André Marsiglia, 45 anos, é advogado e professor. Especialista em liberdade de expressão, foi o primeiro advogado dos inquéritos das fake news. Mestre e Doutorando pela PUC/SP, pesquisa casos de censura no Brasil. É autor do livro “Censura por toda parte”. Escreve para a Brasil Paralelo aos sábados.
Nesta semana, a mídia tem roído até o último pedaço o osso de que investigações desbarataram um suposto golpe de Estado em 2022, no qual estariam envolvidos nomes como o do ex-presidente Jair Bolsonaro.
É esquisito, convenhamos, demorarem dois anos para concluírem e tornarem públicas as investigações.
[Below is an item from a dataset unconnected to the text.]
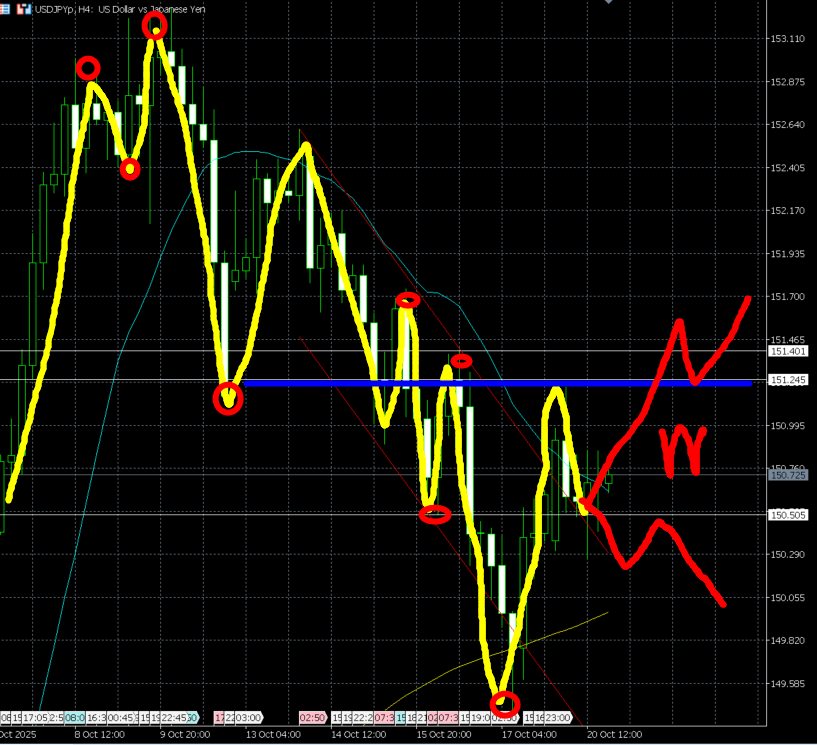
Task: Select the thick blue horizontal support line
Action: pos(500,382)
Mais esquisito ainda revelarem os fatos a conta-gotas, mantendo a maior parte em sigilo, contudo exporem os nomes dos 37 indiciados sem o menor cuidado, mesmo os fatos estando ainda em uma fase investigativa.
Esquisito também o apego do STF por ser o órgão julgador do caso, deixando-o com o ministro Moraes, mesmo sendo ele juiz e vítima.
Por fim, esquisito o alarde geral com um golpe que, ao que se sabe, foi abortado porque as pessoas envolvidas não tiveram capacidade de pegar um táxi.
Um golpe com tantos poréns, de pessoas que não sabem pegar táxi, tem de ser investigado, mas precisa também receber um mínimo de desconfiança da mídia, sobretudo pelo fato de que o indiciamento de Bolsonaro altera o tabuleiro político e eleitoral para 2026.
Com Bolsonaro sangrando na mídia, o projeto de lei de anistia, que estava tramitando no Congresso a todo vapor, e o favorecia, permitindo que voltasse a se tornar elegível nas próximas eleições presidenciais, fica soterrado para sempre.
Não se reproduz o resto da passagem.